======== Source records ========

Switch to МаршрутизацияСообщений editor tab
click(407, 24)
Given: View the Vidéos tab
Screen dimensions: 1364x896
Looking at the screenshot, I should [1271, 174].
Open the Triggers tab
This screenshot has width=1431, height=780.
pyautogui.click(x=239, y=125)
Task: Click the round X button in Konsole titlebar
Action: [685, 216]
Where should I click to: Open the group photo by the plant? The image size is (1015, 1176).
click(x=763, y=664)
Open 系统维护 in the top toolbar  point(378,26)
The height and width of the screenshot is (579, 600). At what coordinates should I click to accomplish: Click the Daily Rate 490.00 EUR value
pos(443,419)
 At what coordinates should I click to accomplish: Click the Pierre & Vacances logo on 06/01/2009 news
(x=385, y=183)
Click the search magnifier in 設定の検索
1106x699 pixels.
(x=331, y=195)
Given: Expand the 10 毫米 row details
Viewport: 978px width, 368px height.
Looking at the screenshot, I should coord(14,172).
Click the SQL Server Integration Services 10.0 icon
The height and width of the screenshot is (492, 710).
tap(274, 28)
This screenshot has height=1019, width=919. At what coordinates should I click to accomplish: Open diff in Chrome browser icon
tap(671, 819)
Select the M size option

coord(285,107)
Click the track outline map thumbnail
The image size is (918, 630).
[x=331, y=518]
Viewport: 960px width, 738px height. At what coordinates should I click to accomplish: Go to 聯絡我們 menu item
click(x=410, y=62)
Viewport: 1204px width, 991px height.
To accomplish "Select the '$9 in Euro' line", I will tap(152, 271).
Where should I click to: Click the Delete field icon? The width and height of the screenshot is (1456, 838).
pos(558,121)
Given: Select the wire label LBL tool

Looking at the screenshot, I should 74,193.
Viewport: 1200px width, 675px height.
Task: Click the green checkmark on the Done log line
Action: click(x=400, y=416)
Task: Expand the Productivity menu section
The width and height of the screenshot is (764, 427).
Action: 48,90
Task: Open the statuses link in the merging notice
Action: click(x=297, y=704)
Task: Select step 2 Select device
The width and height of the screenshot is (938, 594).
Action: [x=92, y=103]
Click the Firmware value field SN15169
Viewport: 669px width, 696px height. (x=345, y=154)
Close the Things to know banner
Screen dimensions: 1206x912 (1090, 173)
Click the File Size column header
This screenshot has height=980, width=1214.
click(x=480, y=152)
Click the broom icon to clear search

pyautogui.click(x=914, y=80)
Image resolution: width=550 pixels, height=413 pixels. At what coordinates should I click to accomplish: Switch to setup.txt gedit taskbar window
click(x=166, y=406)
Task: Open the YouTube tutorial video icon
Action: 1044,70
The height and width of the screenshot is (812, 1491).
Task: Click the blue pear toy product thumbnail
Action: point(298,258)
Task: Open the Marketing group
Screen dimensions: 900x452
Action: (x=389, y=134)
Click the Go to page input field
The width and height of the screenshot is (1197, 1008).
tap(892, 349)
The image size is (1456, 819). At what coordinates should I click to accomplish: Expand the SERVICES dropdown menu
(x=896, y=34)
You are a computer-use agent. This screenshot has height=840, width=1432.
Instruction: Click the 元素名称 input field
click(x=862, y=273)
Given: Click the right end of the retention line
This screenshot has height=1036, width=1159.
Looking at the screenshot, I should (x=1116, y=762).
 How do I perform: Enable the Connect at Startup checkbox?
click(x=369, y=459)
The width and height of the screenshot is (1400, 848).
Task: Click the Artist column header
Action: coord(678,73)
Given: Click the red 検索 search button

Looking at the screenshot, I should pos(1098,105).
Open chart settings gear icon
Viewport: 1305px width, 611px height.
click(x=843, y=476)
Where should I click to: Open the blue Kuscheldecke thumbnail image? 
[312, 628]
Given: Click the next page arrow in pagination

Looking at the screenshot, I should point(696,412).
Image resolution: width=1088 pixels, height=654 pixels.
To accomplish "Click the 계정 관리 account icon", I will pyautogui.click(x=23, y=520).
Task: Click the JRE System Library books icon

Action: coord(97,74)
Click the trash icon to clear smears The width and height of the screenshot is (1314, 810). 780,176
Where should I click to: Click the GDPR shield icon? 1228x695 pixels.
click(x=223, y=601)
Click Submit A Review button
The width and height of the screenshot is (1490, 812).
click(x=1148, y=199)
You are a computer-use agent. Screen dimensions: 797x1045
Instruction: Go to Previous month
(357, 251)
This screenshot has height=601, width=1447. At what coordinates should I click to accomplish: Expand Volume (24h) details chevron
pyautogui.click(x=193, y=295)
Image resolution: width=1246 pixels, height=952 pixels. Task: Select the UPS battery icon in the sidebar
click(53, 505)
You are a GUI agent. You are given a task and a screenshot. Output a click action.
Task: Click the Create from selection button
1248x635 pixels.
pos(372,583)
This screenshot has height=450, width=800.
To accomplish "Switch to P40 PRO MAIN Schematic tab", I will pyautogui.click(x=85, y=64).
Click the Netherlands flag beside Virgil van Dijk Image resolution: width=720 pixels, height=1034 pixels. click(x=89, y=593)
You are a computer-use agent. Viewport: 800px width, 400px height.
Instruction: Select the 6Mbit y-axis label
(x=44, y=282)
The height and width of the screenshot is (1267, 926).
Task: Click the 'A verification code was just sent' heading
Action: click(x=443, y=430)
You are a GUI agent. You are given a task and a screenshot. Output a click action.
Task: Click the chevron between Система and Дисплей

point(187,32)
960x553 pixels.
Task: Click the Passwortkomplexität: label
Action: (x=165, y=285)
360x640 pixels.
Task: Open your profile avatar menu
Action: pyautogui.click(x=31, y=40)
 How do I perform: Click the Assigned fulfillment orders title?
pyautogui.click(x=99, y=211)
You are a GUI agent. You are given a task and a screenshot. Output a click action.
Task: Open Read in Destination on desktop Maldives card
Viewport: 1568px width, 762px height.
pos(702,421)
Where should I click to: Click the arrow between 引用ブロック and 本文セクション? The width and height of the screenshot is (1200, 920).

========

What to work on » From the first line to the last, return the records unchanged.

Solution for this exercise »
Switch to МаршрутизацияСообщений editor tab
click(407, 24)
Given: View the Vidéos tab
Screen dimensions: 1364x896
Looking at the screenshot, I should [1271, 174].
Open the Triggers tab
This screenshot has width=1431, height=780.
pyautogui.click(x=239, y=125)
Task: Click the round X button in Konsole titlebar
Action: [685, 216]
Where should I click to: Open the group photo by the plant? The image size is (1015, 1176).
click(x=763, y=664)
Open 系统维护 in the top toolbar  point(378,26)
The height and width of the screenshot is (579, 600). At what coordinates should I click to accomplish: Click the Daily Rate 490.00 EUR value
pos(443,419)
 At what coordinates should I click to accomplish: Click the Pierre & Vacances logo on 06/01/2009 news
(x=385, y=183)
Click the search magnifier in 設定の検索
1106x699 pixels.
(x=331, y=195)
Given: Expand the 10 毫米 row details
Viewport: 978px width, 368px height.
Looking at the screenshot, I should coord(14,172).
Click the SQL Server Integration Services 10.0 icon
The height and width of the screenshot is (492, 710).
tap(274, 28)
This screenshot has height=1019, width=919. At what coordinates should I click to accomplish: Open diff in Chrome browser icon
tap(671, 819)
Select the M size option

coord(285,107)
Click the track outline map thumbnail
The image size is (918, 630).
[x=331, y=518]
Viewport: 960px width, 738px height. At what coordinates should I click to accomplish: Go to 聯絡我們 menu item
click(x=410, y=62)
Viewport: 1204px width, 991px height.
To accomplish "Select the '$9 in Euro' line", I will tap(152, 271).
Where should I click to: Click the Delete field icon? The width and height of the screenshot is (1456, 838).
pos(558,121)
Given: Select the wire label LBL tool

Looking at the screenshot, I should 74,193.
Viewport: 1200px width, 675px height.
Task: Click the green checkmark on the Done log line
Action: click(x=400, y=416)
Task: Expand the Productivity menu section
The width and height of the screenshot is (764, 427).
Action: 48,90
Task: Open the statuses link in the merging notice
Action: click(x=297, y=704)
Task: Select step 2 Select device
The width and height of the screenshot is (938, 594).
Action: [x=92, y=103]
Click the Firmware value field SN15169
Viewport: 669px width, 696px height. (x=345, y=154)
Close the Things to know banner
Screen dimensions: 1206x912 (1090, 173)
Click the File Size column header
This screenshot has height=980, width=1214.
click(x=480, y=152)
Click the broom icon to clear search

pyautogui.click(x=914, y=80)
Image resolution: width=550 pixels, height=413 pixels. At what coordinates should I click to accomplish: Switch to setup.txt gedit taskbar window
click(x=166, y=406)
Task: Open the YouTube tutorial video icon
Action: 1044,70
The height and width of the screenshot is (812, 1491).
Task: Click the blue pear toy product thumbnail
Action: point(298,258)
Task: Open the Marketing group
Screen dimensions: 900x452
Action: (x=389, y=134)
Click the Go to page input field
The width and height of the screenshot is (1197, 1008).
tap(892, 349)
The image size is (1456, 819). At what coordinates should I click to accomplish: Expand the SERVICES dropdown menu
(x=896, y=34)
You are a computer-use agent. This screenshot has height=840, width=1432.
Instruction: Click the 元素名称 input field
click(x=862, y=273)
Given: Click the right end of the retention line
This screenshot has height=1036, width=1159.
Looking at the screenshot, I should (x=1116, y=762).
 How do I perform: Enable the Connect at Startup checkbox?
click(x=369, y=459)
The width and height of the screenshot is (1400, 848).
Task: Click the Artist column header
Action: coord(678,73)
Given: Click the red 検索 search button

Looking at the screenshot, I should pos(1098,105).
Open chart settings gear icon
Viewport: 1305px width, 611px height.
click(x=843, y=476)
Where should I click to: Open the blue Kuscheldecke thumbnail image? 
[312, 628]
Given: Click the next page arrow in pagination

Looking at the screenshot, I should point(696,412).
Image resolution: width=1088 pixels, height=654 pixels.
To accomplish "Click the 계정 관리 account icon", I will pyautogui.click(x=23, y=520).
Task: Click the JRE System Library books icon

Action: coord(97,74)
Click the trash icon to clear smears The width and height of the screenshot is (1314, 810). 780,176
Where should I click to: Click the GDPR shield icon? 1228x695 pixels.
click(x=223, y=601)
Click Submit A Review button
The width and height of the screenshot is (1490, 812).
click(x=1148, y=199)
You are a computer-use agent. Screen dimensions: 797x1045
Instruction: Go to Previous month
(357, 251)
This screenshot has height=601, width=1447. At what coordinates should I click to accomplish: Expand Volume (24h) details chevron
pyautogui.click(x=193, y=295)
Image resolution: width=1246 pixels, height=952 pixels. Task: Select the UPS battery icon in the sidebar
click(53, 505)
You are a GUI agent. You are given a task and a screenshot. Output a click action.
Task: Click the Create from selection button
1248x635 pixels.
pos(372,583)
This screenshot has height=450, width=800.
To accomplish "Switch to P40 PRO MAIN Schematic tab", I will pyautogui.click(x=85, y=64).
Click the Netherlands flag beside Virgil van Dijk Image resolution: width=720 pixels, height=1034 pixels. click(x=89, y=593)
You are a computer-use agent. Viewport: 800px width, 400px height.
Instruction: Select the 6Mbit y-axis label
(x=44, y=282)
The height and width of the screenshot is (1267, 926).
Task: Click the 'A verification code was just sent' heading
Action: click(x=443, y=430)
You are a GUI agent. You are given a task and a screenshot. Output a click action.
Task: Click the chevron between Система and Дисплей

point(187,32)
960x553 pixels.
Task: Click the Passwortkomplexität: label
Action: (x=165, y=285)
360x640 pixels.
Task: Open your profile avatar menu
Action: pyautogui.click(x=31, y=40)
 How do I perform: Click the Assigned fulfillment orders title?
pyautogui.click(x=99, y=211)
You are a GUI agent. You are given a task and a screenshot. Output a click action.
Task: Open Read in Destination on desktop Maldives card
Viewport: 1568px width, 762px height.
pos(702,421)
Where should I click to: Click the arrow between 引用ブロック and 本文セクション? The width and height of the screenshot is (1200, 920).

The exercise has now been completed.